Simcity provides a number of transportation tools at your disposal as the city mayor. You can build an underground metro system, surface tram network, elevated rail, monorail, high-speed rail, bus lines and regional railways. Most of my cities use two or three other kinds of mass transport modes in addition to buses and railways.

A comprehensive public transit system is a boon for residents and travellers alike, making it very convenient to hop across the town whether for work or for sight seeing. New-York City’s metro system always impresses me and so did Moscow’s. One of my favourite activities is to get a day pass and get off at a random station to explore the area.

↑ Broad central plaza with a tram station (belongs to the green line) flanking its west side and a City Hall on its east side

2. Parks, plazas and green space

Sim City encourages mayors to build green space.
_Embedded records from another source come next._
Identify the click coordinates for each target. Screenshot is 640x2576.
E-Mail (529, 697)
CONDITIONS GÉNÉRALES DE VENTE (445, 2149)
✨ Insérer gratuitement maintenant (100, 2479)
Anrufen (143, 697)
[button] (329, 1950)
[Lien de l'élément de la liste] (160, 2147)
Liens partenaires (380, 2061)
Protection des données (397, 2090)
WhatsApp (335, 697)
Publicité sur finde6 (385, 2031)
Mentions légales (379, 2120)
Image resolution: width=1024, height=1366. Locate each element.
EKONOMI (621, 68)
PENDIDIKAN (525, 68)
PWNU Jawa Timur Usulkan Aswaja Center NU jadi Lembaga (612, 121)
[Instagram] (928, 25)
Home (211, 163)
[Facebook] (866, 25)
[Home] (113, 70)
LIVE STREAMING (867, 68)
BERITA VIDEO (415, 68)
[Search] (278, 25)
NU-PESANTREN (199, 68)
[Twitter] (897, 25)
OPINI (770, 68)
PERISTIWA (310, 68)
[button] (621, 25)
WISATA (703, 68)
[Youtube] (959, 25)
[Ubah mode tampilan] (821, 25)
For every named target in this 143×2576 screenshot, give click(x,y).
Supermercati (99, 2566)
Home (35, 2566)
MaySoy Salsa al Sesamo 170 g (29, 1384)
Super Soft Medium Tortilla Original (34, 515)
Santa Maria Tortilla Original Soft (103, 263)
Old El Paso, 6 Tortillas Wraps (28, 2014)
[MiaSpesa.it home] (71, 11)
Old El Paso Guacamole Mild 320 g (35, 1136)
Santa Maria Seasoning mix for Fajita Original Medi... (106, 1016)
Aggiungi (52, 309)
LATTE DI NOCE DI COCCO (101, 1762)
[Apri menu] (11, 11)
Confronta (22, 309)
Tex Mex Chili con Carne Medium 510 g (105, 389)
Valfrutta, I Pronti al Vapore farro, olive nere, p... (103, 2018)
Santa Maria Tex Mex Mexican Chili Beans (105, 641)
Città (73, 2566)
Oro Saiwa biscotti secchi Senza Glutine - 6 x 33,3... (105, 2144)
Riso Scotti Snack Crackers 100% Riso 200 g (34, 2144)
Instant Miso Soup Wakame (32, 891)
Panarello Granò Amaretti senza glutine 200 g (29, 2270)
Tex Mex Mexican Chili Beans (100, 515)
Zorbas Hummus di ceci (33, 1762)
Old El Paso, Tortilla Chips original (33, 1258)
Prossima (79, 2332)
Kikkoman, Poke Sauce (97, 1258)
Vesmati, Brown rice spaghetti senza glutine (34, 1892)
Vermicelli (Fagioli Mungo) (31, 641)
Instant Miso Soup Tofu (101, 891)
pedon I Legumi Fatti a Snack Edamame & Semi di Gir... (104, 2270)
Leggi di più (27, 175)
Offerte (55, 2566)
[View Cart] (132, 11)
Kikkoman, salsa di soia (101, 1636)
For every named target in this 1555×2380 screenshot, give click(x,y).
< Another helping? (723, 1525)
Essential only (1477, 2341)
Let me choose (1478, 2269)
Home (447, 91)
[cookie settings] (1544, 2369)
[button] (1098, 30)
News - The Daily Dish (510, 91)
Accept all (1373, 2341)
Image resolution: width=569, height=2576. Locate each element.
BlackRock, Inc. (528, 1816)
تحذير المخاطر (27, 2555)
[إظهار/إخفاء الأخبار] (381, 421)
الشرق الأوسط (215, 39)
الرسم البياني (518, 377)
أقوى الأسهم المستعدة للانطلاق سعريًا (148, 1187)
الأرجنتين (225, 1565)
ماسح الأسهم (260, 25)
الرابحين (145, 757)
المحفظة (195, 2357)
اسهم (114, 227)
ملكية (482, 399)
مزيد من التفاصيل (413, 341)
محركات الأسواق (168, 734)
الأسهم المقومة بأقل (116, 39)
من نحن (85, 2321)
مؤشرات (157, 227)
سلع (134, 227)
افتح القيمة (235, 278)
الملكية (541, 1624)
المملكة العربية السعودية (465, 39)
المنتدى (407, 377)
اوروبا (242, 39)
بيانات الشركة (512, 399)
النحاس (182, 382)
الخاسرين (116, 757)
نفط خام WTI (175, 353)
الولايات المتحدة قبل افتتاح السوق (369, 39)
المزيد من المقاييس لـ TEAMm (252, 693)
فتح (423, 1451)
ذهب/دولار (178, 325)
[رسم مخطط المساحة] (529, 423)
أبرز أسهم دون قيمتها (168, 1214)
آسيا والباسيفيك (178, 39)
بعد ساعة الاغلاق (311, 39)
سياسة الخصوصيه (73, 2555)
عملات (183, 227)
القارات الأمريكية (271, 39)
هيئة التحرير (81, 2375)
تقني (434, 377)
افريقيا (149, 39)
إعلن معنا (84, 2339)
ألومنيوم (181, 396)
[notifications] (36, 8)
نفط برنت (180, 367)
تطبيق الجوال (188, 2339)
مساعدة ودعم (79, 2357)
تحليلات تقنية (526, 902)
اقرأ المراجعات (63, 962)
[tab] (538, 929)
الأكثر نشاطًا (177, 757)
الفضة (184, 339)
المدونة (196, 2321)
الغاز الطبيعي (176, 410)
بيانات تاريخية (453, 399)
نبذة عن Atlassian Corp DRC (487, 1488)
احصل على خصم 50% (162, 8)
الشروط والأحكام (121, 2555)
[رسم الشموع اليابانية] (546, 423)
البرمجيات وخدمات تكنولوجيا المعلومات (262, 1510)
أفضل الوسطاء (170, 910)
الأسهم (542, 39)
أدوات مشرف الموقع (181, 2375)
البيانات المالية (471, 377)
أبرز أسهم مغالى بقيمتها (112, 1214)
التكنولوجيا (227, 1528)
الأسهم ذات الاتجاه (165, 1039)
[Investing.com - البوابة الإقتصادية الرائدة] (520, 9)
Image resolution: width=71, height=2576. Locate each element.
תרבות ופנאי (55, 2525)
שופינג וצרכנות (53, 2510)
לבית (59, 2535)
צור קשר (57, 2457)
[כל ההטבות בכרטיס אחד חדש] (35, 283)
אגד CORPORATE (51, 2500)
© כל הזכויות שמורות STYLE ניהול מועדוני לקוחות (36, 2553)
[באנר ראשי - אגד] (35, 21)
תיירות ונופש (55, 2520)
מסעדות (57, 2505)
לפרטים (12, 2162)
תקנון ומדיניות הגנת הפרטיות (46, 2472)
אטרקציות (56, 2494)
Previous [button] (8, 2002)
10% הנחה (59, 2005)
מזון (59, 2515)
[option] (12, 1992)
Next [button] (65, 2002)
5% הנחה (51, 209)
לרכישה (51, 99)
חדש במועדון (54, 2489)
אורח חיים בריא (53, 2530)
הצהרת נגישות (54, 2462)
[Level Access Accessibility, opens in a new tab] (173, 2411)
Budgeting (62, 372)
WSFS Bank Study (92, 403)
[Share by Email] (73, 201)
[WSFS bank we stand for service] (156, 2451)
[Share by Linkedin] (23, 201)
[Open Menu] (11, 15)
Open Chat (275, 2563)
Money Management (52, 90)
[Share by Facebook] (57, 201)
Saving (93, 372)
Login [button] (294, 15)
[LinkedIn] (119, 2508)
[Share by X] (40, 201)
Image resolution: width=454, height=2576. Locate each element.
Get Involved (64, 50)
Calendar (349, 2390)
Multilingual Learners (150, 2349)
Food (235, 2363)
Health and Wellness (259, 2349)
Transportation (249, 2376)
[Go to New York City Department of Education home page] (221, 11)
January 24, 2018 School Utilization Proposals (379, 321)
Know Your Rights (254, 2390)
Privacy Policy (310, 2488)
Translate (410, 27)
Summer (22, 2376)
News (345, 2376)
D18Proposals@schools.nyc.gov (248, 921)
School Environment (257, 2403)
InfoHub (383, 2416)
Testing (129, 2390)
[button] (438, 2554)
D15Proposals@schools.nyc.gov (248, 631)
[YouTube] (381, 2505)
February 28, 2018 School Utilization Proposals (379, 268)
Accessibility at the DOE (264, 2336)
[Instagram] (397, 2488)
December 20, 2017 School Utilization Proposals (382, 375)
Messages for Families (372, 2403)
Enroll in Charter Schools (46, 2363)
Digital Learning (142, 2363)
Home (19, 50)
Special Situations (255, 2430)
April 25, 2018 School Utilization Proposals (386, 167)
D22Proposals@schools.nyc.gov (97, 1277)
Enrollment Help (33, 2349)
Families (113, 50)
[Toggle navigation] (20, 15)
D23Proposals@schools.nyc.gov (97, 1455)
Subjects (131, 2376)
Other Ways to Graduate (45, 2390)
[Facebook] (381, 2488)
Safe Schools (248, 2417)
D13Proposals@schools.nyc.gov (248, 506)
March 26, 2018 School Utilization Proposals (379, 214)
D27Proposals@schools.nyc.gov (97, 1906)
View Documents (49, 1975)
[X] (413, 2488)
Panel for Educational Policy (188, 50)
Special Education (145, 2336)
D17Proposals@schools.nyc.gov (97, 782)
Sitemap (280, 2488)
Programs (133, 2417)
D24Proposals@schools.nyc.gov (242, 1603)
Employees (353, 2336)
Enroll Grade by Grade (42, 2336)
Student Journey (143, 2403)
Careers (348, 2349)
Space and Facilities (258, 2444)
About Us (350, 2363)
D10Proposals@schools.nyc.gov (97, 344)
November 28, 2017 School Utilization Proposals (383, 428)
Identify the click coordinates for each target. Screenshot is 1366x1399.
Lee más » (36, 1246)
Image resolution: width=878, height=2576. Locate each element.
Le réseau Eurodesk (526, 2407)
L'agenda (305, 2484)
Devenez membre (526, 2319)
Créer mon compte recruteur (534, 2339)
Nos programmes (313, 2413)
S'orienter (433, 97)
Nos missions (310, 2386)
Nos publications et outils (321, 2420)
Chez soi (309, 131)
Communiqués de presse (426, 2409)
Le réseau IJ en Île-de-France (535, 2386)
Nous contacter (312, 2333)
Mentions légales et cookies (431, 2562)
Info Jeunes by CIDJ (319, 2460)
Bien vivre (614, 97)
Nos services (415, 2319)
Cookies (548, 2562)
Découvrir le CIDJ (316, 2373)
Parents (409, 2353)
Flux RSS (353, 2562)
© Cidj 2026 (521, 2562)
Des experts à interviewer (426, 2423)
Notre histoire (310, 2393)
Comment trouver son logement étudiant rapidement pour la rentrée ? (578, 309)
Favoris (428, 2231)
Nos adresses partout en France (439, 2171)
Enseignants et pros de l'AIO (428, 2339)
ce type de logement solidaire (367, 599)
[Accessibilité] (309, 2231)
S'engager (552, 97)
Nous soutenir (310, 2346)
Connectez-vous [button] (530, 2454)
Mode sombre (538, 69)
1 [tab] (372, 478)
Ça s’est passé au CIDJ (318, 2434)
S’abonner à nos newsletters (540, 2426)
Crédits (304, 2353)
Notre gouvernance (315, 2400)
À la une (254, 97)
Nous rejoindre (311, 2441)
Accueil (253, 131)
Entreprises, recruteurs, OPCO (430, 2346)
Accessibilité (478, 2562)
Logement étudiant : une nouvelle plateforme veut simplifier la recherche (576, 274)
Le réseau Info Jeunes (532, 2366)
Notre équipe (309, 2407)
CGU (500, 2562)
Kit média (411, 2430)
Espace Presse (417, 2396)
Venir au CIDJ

In fact, prosperity of a city is directly proportional to the amount of parks and plazas the city has.

As much as I love crowds (and I love them, I am from Mumbai!) I am also looking for places to wind down. In Toronto I like to go to parks for exercise, photography or to have a picnic with friends. When I am visiting a new city, I look for a green spaces to relax and have a meal or write my journal. It’s the best place for taking a break or people watching.

3. A tight knit Town centre and a town square

City planning has evolved over thousands of years and it manifests in a variety of flavours around the world. What’s common is a central place for people to gather, a place of power (or a spot for the occupy protests).

It could be the Red Square of Moscow or the Zocalo of Mexico City, I always strive to build a city square and place administrative buildings such as the city hall around it. Travelling in South America has influenced much of this peculiar colonial Spanish setup. It makes sense from an organizational perspective to place Sim City reward buildings such as the Mayor’s residence, Town and City Hall, Bureaucracy building, Senate house, etc.

4. Public spaces for recreation and entertainment

Travellers are always tight on budget, and I am sure it will get worse over time. I would love to visit a city that organises festivals, shows and concerts for people to enjoy. If the venue is a public space, ticket prices are usually cheaper too. Depending on my treasury I build entertainment centres, theaters, opera houses, libraries, etc. In Toronto, I am always supporting arts and culture (PS: I don’t mind if the city levies a surcharge to subsidize cultural events and festivals.) If I could build a Broadway theatre street in SimCity, I’d totally do that. Anything to build more cultural capital.

↑ Historic tram line running through this neighborhood that has characteristic duplex and triplex apartments

5. Characteristic neighbourhoods

If you checkout Philadelphia or Mexico City, you’ll notice clear characteristics that distinguish neighbourhoods from one another. I want that, I like that. Soviet style conformity may be efficient but it’s the fuzzy chaos of small streets and narrow alleys, local stores and markets, variety in architecture and such interesting features that that make a city rich in social capital.

If I build a high-density upscale residential neighbourhood, I build pedestrian malls and plazas. On the other hand low-density neighbourhoods get a park or two, winding streets and farmers markets. There is only so much you can control but it is possible to give different look to different districts of your city.

↑ Mixed income neighbourhood. Residents in this community voted to preserve their red brick-lined streets

So those were some Sim City specific factors that would make a city more interesting from a tourism perspective. Hope you enjoyed reading this post.

What other features would you add to your SimCity?